▶ _EXCERPTED PASSAGE_:
((

ONLINE NEWSLETTER (No. 2/2005 - January 2005)

Editor: Fran Bock

One of the outstanding Soviet physicists, Leonid Mandelshtam, contributed basic concepts to the field of quantum physics. He was honored with a commemorative stamp by the Republic of Belarus in May, 2004, on the 125th anniversary of his birth.

We thank Vitaly Charny for this sketch, another in his series on noteworthy Jews from Belarus.

© This article is copyrighted by Vitaly Charny.

Reprinting or copying of this article is not allowed without prior permission from the copyrightholders.

Leonid Mandelshtam, 1879-1944

by Vitaly Charny

There are only a few scientists whose names are well known to the general public. The interpretation of their research and their discoveries is very difficult not only to judge but even to understand. It is fortunate that some of these great men appear on postage stamps among the legions of politicians and entertainers. One of them is Russian physicist Leonid I. Mandelshtam (1879-1944).

))

▶ _INFORMATION SUPPLIED_:
((

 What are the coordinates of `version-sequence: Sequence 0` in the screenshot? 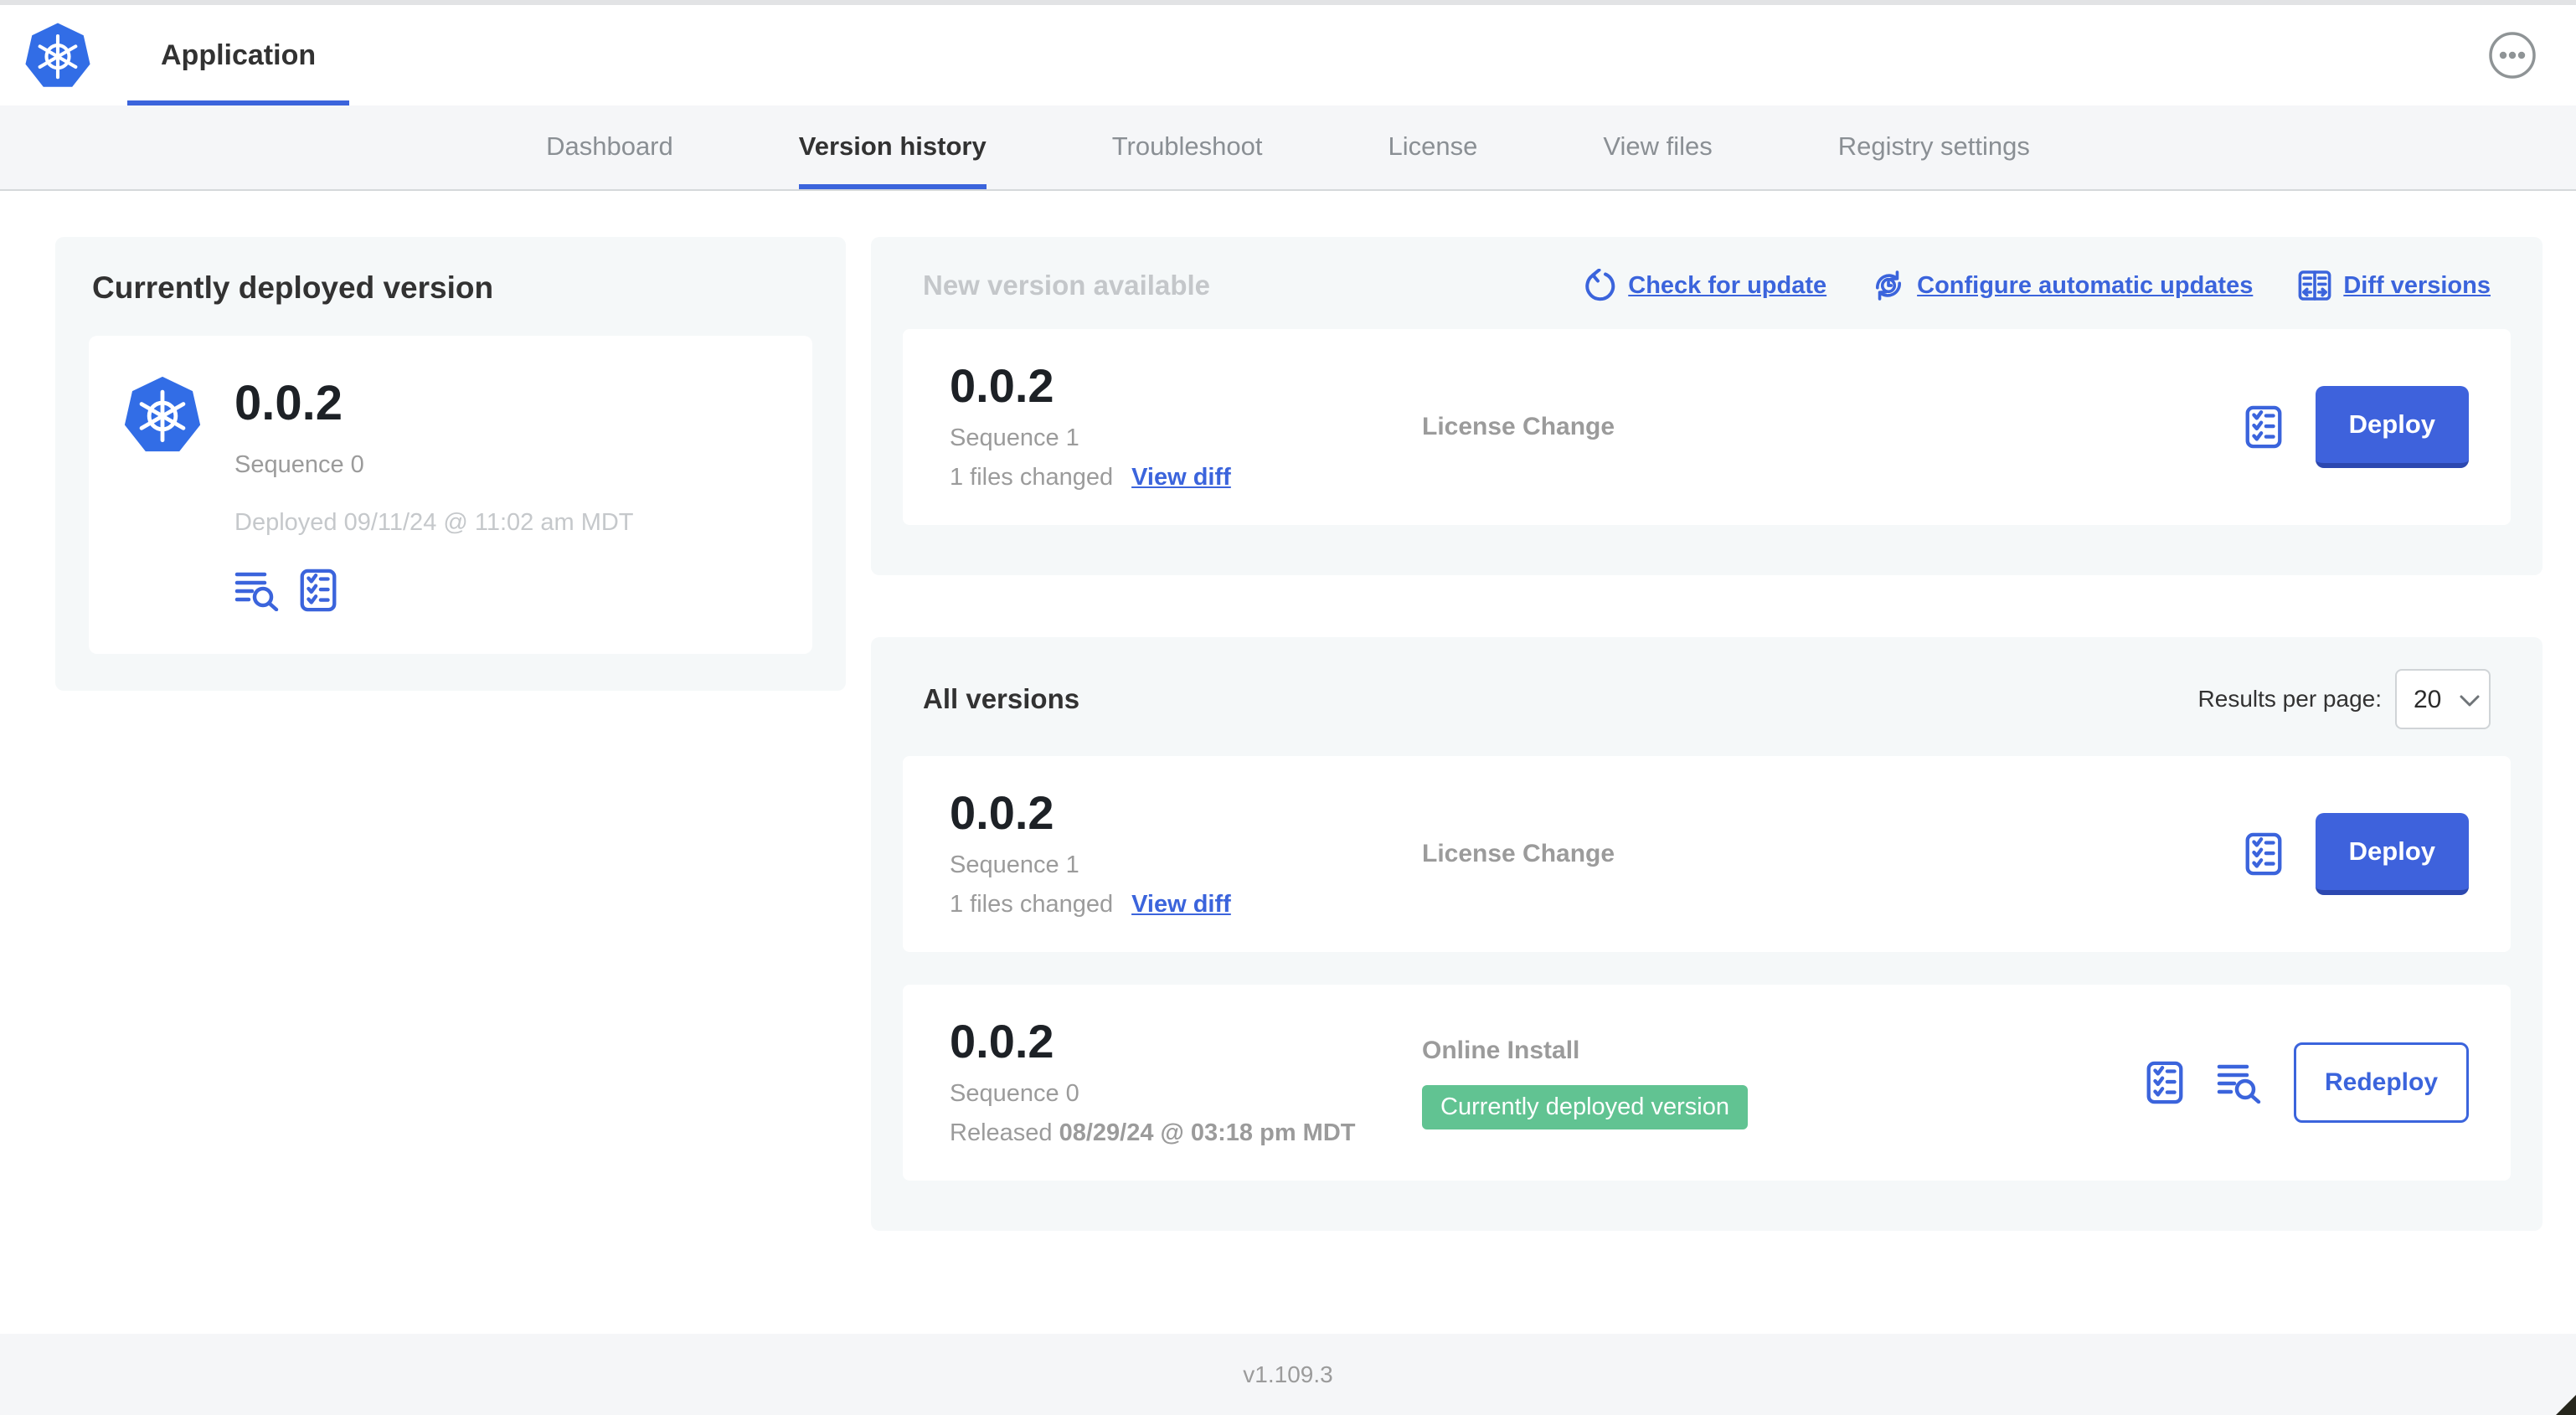 It's located at (1014, 1094).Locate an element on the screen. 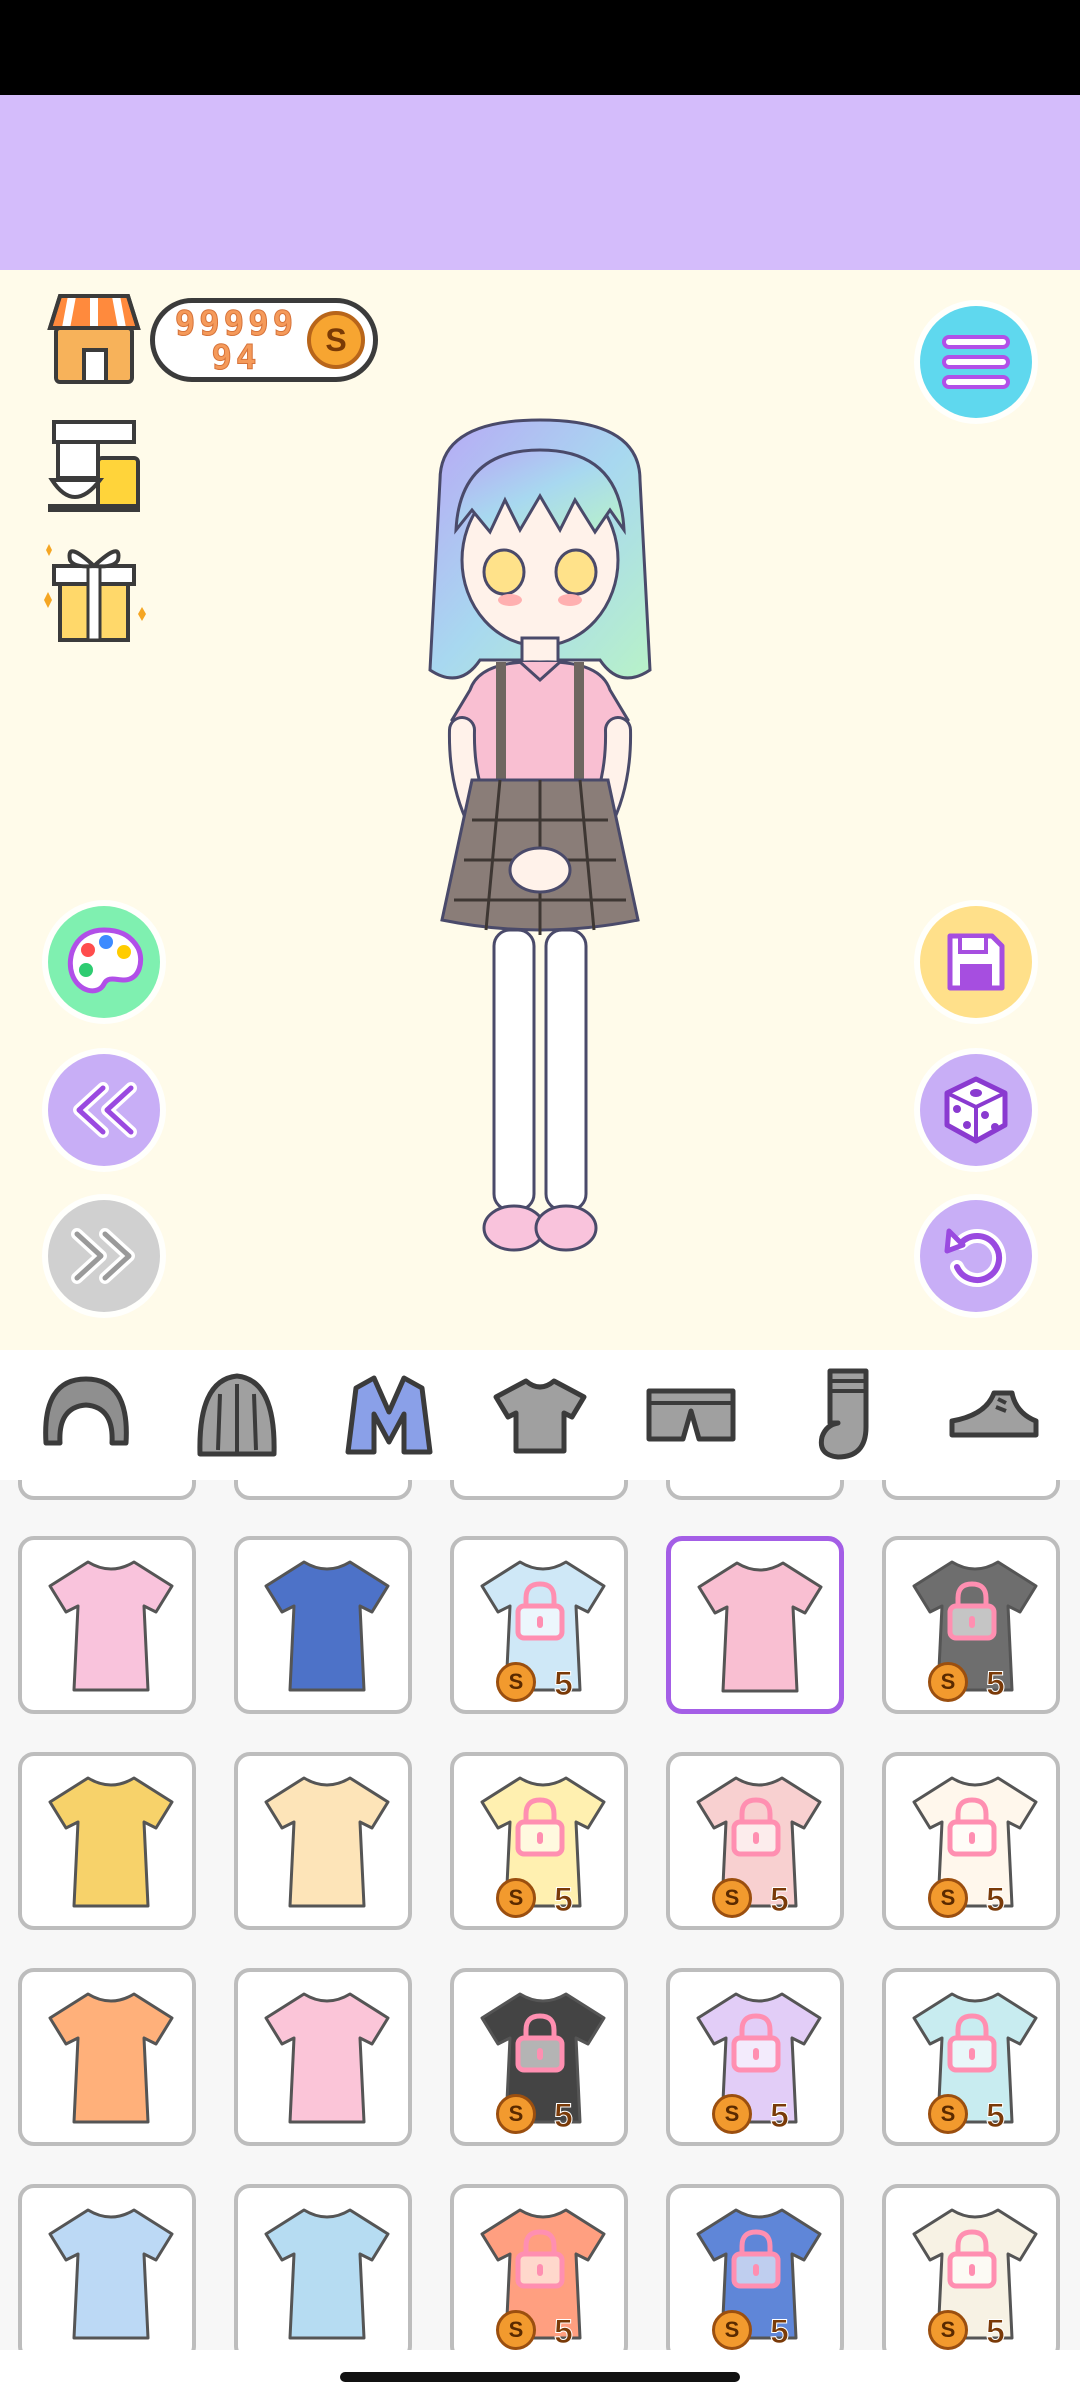 This screenshot has height=2400, width=1080. save-button is located at coordinates (976, 962).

))

▶ _TASK ITEM 1_:
Answer these about the newsletter above:
(a) Which country issued a commemorative stamp honoring Leonid Mandelshtam?
(b) Who wrote the article about him?
(c) Who edited the newsletter?
▶ _TASK ITEM 2_:
Name every person mentioned in the newsletter above.
▶ _TASK ITEM 3_:
Revise the newsletter passage starting at "We thank Vitaly" and ending at "from the copyrightholders.", putting "profile" in place of "sketch".

▶ _EXERCISE SOLUTION 1_:
(a) The Republic of Belarus
(b) Vitaly Charny
(c) Fran Bock

▶ _EXERCISE SOLUTION 2_:
Fran Bock, Leonid Mandelshtam, Vitaly Charny

▶ _EXERCISE SOLUTION 3_:
We thank Vitaly Charny for this profile, another in his series on noteworthy Jews from Belarus.

© This article is copyrighted by Vitaly Charny.

Reprinting or copying of this article is not allowed without prior permission from the copyrightholders.